### Exercise details
Exclude the pictures; give every entry again exactly as written.

Saved data entries:
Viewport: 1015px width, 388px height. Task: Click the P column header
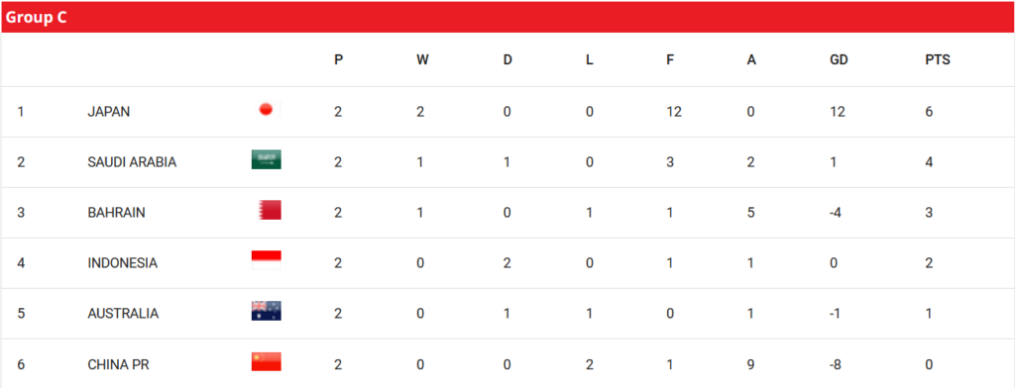[339, 60]
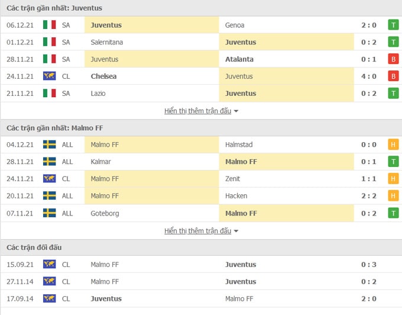Click the red B badge on Chelsea row

pyautogui.click(x=393, y=76)
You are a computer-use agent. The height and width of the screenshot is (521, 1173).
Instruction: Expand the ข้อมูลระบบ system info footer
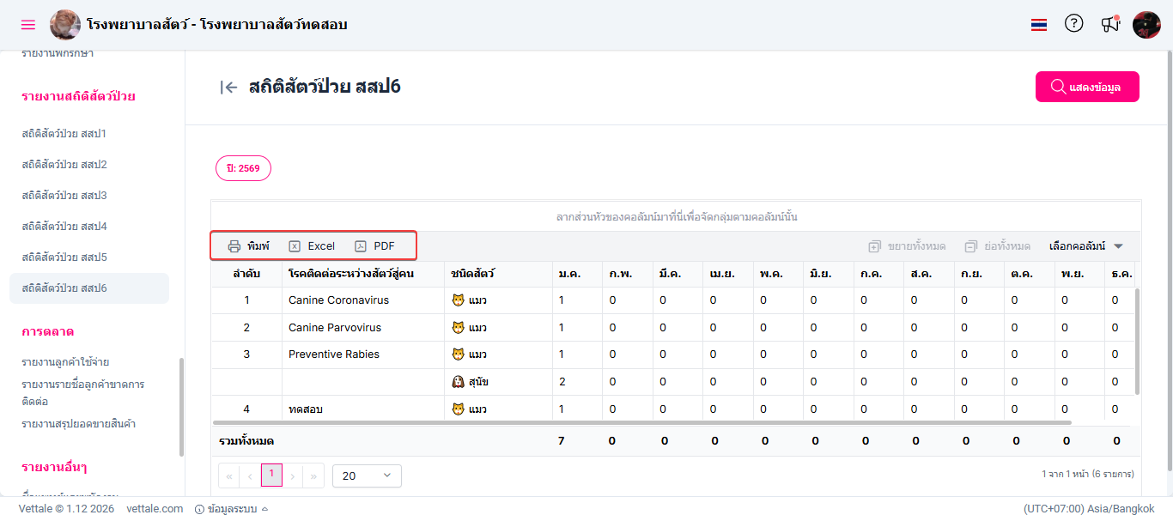pos(232,509)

### Answer to the problem
Viewport: 1015px width, 388px height. Task: Click the P column header
[339, 60]
Click the red B badge on Chelsea row

pyautogui.click(x=393, y=76)
You are a computer-use agent. The height and width of the screenshot is (521, 1173).
Instruction: Expand the ข้อมูลระบบ system info footer
pos(232,509)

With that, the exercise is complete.